*What the task requires*
Drop every picture, then print the rest of the listing exactly as given.

[Given data Boundary: Start]

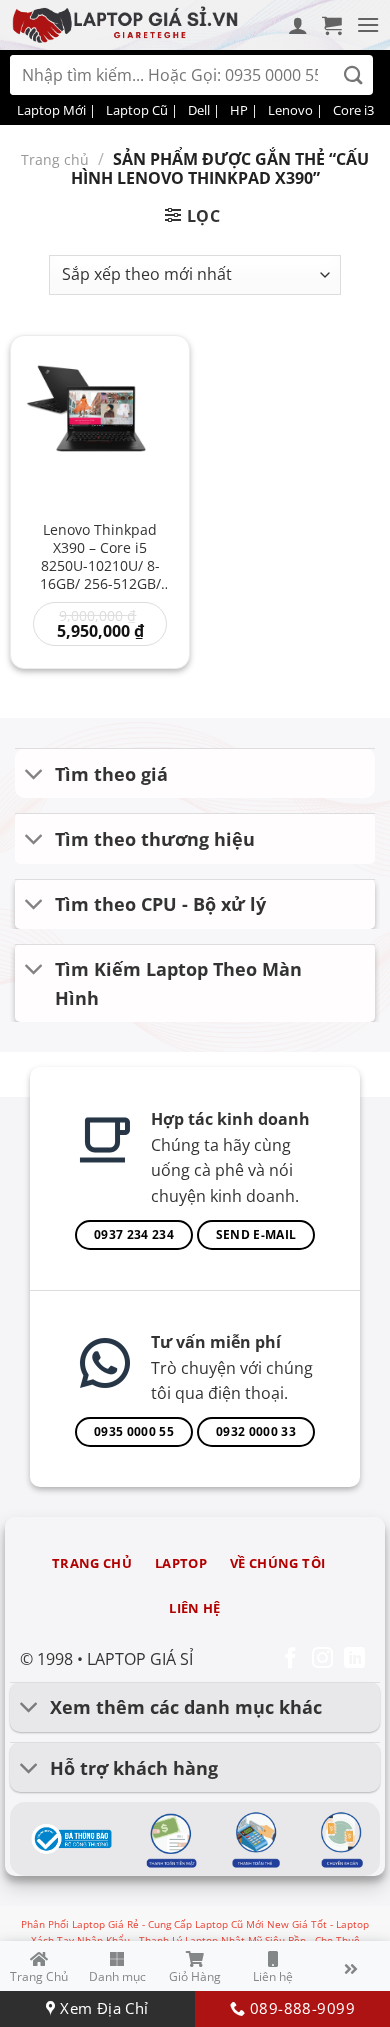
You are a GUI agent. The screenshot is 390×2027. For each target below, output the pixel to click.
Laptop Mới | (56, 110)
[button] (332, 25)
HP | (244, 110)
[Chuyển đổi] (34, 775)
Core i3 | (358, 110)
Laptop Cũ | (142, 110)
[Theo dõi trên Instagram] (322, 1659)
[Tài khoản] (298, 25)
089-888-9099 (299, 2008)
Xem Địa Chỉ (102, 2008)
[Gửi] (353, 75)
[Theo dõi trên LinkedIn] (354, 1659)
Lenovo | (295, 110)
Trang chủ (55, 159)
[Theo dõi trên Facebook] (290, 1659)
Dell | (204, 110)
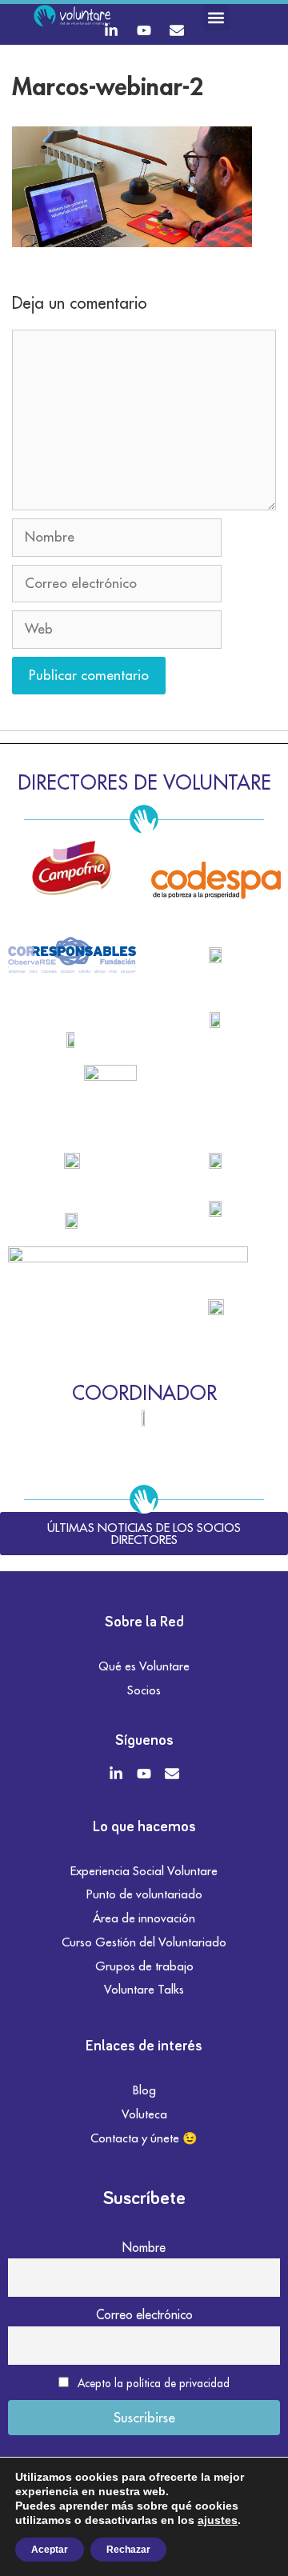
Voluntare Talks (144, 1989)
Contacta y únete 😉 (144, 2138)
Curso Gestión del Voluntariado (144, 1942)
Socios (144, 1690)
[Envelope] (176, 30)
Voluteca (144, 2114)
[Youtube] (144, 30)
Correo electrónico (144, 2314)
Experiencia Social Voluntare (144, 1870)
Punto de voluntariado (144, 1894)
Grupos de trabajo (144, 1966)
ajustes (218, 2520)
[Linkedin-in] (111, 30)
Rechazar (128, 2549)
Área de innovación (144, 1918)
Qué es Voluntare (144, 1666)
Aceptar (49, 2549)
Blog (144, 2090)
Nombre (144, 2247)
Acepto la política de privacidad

[Given data Boundary: End]

*Solved exercise*
You are a GUI agent. The screenshot is 390×2027. For each target below, output the pixel to click.
Laptop Mới | (56, 110)
[button] (332, 25)
HP | (244, 110)
[Chuyển đổi] (34, 775)
Core i3 | (358, 110)
Laptop Cũ | (142, 110)
[Theo dõi trên Instagram] (322, 1659)
[Tài khoản] (298, 25)
089-888-9099 (299, 2008)
Xem Địa Chỉ (102, 2008)
[Gửi] (353, 75)
[Theo dõi trên LinkedIn] (354, 1659)
Lenovo | (295, 110)
Trang chủ (55, 159)
[Theo dõi trên Facebook] (290, 1659)
Dell | (204, 110)
Voluntare Talks (144, 1989)
Contacta y únete 😉 (144, 2138)
Curso Gestión del Voluntariado (144, 1942)
Socios (144, 1690)
[Envelope] (176, 30)
Voluteca (144, 2114)
[Youtube] (144, 30)
Correo electrónico (144, 2314)
Experiencia Social Voluntare (144, 1870)
Punto de voluntariado (144, 1894)
Grupos de trabajo (144, 1966)
ajustes (218, 2520)
[Linkedin-in] (111, 30)
Rechazar (128, 2549)
Área de innovación (144, 1918)
Qué es Voluntare (144, 1666)
Aceptar (49, 2549)
Blog (144, 2090)
Nombre (144, 2247)
Acepto la política de privacidad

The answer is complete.